RunTime Error: One of the differentiated Tensors appears to not have been used in the graph

Mohamed_Magdy · March 15, 2021, 11:26pm

Hello,
I’m currently implementing a project for my machine learning course, and i have faced an issue in gradient computation based on additional trainable parameters. I’m trying actually to implement the algorithm

with the help also of a github project that i’m taking as reference.
I’m receving “RuntimeError: One of the differentiated Tensors appears to not have been used in the graph. Set allow_unused=True if this is the desired behavior” during step 10 “Computation of gradients w.r.t epsilon”
The piece of my code that implements from step 1 to step 10 is as follows

criterion = nn.CrossEntropyLoss()
optimizer = torch.optim.SGD(net.parameters(), lr=gamma, momentum=rho)
for epoch in range(T):
    running_loss = 0.0
    for idx, (train_x, train_label) in enumerate(trainloader):
      net.train()
      # initialize a dummy network for the meta learning of the weights
      meta_net = LeNet().to(device)
      meta_net_optimizer = torch.optim.SGD(meta_net.parameters(), lr=gamma, momentum=rho)
      # Step 4 - 5 forward pass to compute the initial weighted loss
      # Forward propagation
      outputs = meta_net(train_x)
      # Error evaluation
      train_label = train_label.squeeze()
      loss = criterion(outputs,train_label.long())
      eps = to_var(torch.zeros(loss.size()))
      l_f_meta = torch.sum(loss * eps)
      meta_net.zero_grad()
      # Line 6 perform a parameter update
      grads = torch.autograd.grad(l_f_meta, meta_net.parameters(), create_graph=True)
      meta_net_optimizer.step()
      # Line 8 - 10 2nd forward pass and getting the gradients with respect to epsilon
      y_g_hat = meta_net(test_data_t)
      l_g_meta = criterion(y_g_hat,test_labels_t.long())  
      grad_eps = torch.autograd.grad(l_g_meta, eps, only_inputs=True) # >> Step 10

Could you advise please why i’m receiving that? Supposedly, epsilon is a tensor. Issue is in
grad_eps = torch.autograd.grad(l_g_meta, eps, only_inputs=True). My target is to

Dwight_Foster · March 16, 2021, 12:39am

In torch.zeros have you tried setting requires grad to True like this:

      eps = to_var(torch.zeros(loss.size(), requires_grad=True))

Mohamed_Magdy · March 16, 2021, 6:26am

Same issue. Is there a way to determine the differentiable variables?

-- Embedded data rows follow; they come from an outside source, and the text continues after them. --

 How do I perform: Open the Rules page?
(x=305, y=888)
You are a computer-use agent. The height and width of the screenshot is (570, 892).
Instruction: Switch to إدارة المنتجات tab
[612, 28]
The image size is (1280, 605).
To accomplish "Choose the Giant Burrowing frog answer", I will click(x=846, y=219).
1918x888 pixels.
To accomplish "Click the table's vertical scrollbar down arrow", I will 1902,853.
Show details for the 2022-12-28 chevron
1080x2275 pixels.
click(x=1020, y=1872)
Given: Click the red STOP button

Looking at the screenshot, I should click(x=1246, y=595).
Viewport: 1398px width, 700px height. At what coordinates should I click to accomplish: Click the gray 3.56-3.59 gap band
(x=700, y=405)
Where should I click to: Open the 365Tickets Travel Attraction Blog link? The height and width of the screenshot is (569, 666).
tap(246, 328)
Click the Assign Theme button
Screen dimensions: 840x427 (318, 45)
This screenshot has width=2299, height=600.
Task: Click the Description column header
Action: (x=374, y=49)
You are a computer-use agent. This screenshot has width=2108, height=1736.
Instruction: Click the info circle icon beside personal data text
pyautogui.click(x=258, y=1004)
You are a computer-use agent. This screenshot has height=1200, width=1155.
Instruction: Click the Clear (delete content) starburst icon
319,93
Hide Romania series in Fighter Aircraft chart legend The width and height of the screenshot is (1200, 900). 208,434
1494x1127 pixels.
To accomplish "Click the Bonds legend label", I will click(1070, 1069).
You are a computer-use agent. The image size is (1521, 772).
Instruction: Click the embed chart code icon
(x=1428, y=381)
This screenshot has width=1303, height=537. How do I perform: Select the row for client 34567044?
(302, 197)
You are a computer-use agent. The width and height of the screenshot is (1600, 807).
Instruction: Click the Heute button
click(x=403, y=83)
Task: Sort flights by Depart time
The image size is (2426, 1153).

Because i get that eps cannot be found but no idea why

Dwight_Foster · March 16, 2021, 2:20pm

No because eps is not in the graph the derivative will always be none. I do not know a way to get around this. You could try looking at these functions to see if you can use them to calculate the correct gradients but I cannot find a why to add eps to the graph.

Liangbo_Ning · June 9, 2022, 2:27am

Maybe you will get inspired from here : (GitHub - TinfoilHat0/Learning-to-Reweight-Examples-for-Robust-Deep-Learning-with-PyTorch-Higher: An implementation of the paper "Learning to Reweight Examples for Robust Deep Learning" from ICML 2018 with PyTorch and Higher.)
“Higher” package can be used to compute the gradient in this case.